More disclosure requirements have been added to Section 300A of the Corporations Act regarding disclosures about individual KMP as well as a requirement for a remuneration report for listed companies since the AASB first made the Standards incorporating IFRSs.

The AASB concluded that the IAS 24 requirements (included in AASB 124) to disclose amounts of aggregate KMP compensation as well as treating KMP as related parties for the purposes of the other disclosure requirements are sufficient in the context of the role of accounting standards in meeting the objective of general purpose financial reporting.[4]

Application Date

The amendments to AASB 124 to remove the disclosure requirements regarding individual KMP are applicable toannual reporting periods beginning on or after 1 July 2013, and early adoption is not permitted.  Accordingly, relevant disclosing entities will need to comply with the disclosure requirements for at least another two years.

The AASB concluded that the transition period should be sufficient to allow the relevant government agencies to consider whether there is a need to amend their existing requirements regarding disclosures relating to individual KMP and, if so, the manner in which they should be amended.  In particular, the AASB was mindful of allowing sufficient time to conduct any relevant public consultation in view of other developments that are taking place in connection with governance disclosure requirements.

Consultation Prior to Issuing this Standard

A number of constituents who commented on ED 162 (noted above) encouraged the Board to consider removing all the individual KMP disclosure requirements (Aus paragraphs) from AASB 124.  Accordingly, in ED 200A Proposals to Harmonise Australian and New Zealand Standards in Relation to Entities Applying IFRSs as Adopted in Australia and New Zealand (issued in July 2010) the AASB specifically sought comment on whether the individual KMP disclosure requirements should be retained or removed.  All of those who responded to this question supported their removal.

The views expressed by constituents on ED 162 and ED 200A were largely based on two factors:

(a)        a view that individual KMP disclosures are a governance matter that would be most appropriately dealt with directly by the Government through the Corporations Act; and

(b)        a desire to remove as much Australian specific text from the AASB’s Standards that incorporate IFRSs so that those Standards replicate as closely as possible the content of the IFRSs as issued by the IASB.

Constituents have also raised concerns about the potential for confusion because all of the AASB 124 individual KMP disclosures apply to disclosing entities that are not companies, while only a subset of those disclosures apply to disclosing entities that are companies (as explained above).
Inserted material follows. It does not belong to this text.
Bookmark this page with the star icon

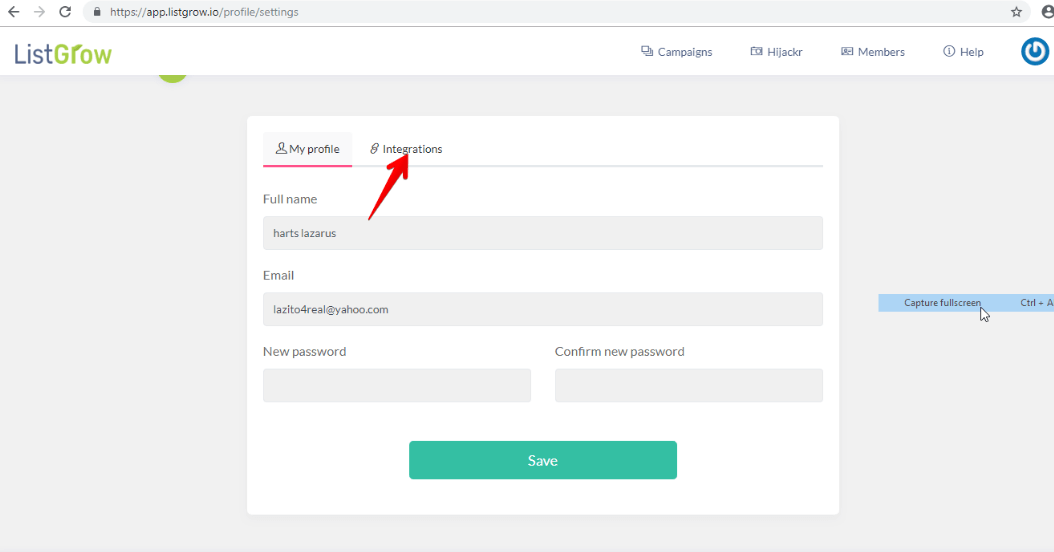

A Regulation Impact Statement has been prepared in connection with the issuance of this Standardand has been assessed and accepted by the Office of Best Practice Regulation.



[1]Corporations Act Regulation 2M.6.04 permitted listed companies to avoid making the same disclosures twice; however, the Corporations Amendment Regulations 2007 (No. 2) removed that regulation.

[2]AASB 2008-4 Amendments to Australian Accounting Standard – Key Management Personnel Disclosures by Disclosing Entities

[3]More information is available from the Trans-Tasman Outcomes Implementation Group website – www.treasury.gov.au/ttoig.

[4]  The objective of financial reporting is currently identified in SAC 2 Objective of General Purpose Financial Reporting and Framework for the Preparation and Presentation of Financial Statements.